Records from a data source
┌──
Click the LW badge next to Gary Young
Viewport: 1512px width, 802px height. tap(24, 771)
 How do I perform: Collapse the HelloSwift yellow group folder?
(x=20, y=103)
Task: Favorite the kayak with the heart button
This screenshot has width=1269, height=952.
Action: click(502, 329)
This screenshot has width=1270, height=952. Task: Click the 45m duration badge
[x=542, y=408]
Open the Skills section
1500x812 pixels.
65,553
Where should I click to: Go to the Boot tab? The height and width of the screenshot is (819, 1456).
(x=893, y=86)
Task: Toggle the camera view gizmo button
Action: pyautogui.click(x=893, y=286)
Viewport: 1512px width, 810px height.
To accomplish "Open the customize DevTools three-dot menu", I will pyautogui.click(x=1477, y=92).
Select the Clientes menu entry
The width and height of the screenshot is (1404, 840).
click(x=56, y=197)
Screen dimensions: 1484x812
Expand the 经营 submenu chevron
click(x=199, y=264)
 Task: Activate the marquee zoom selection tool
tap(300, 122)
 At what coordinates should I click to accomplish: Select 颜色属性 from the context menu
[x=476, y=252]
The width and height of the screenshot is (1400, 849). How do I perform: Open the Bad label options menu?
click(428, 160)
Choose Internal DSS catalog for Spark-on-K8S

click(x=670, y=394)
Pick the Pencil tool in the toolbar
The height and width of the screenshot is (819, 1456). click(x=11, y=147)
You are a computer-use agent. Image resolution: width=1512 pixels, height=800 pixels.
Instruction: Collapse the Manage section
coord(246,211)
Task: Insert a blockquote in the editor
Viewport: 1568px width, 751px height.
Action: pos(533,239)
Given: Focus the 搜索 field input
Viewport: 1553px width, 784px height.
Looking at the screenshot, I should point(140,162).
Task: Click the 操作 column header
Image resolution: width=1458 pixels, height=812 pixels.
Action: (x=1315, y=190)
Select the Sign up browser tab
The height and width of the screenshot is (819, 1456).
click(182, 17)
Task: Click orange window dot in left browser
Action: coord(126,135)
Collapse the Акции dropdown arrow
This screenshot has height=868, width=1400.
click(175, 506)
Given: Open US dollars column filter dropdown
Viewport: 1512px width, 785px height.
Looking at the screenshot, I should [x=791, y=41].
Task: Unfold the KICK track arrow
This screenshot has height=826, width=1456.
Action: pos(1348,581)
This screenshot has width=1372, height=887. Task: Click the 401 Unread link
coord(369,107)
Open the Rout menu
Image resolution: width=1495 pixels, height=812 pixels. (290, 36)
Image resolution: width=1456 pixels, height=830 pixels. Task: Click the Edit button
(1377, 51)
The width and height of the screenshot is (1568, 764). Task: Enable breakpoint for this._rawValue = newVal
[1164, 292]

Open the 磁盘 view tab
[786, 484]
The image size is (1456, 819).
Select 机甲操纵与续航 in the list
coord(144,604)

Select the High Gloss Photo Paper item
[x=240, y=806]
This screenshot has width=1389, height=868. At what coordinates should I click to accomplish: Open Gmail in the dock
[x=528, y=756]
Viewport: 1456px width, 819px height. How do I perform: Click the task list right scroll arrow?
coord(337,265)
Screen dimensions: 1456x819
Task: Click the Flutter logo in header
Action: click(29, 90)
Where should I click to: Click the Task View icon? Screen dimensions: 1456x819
└──
* _Task to complete_: Look through the entries above. Copy out every line holding the word "Given".

* _Result for this task_:
Given: Focus the 搜索 field input
Given: Open US dollars column filter dropdown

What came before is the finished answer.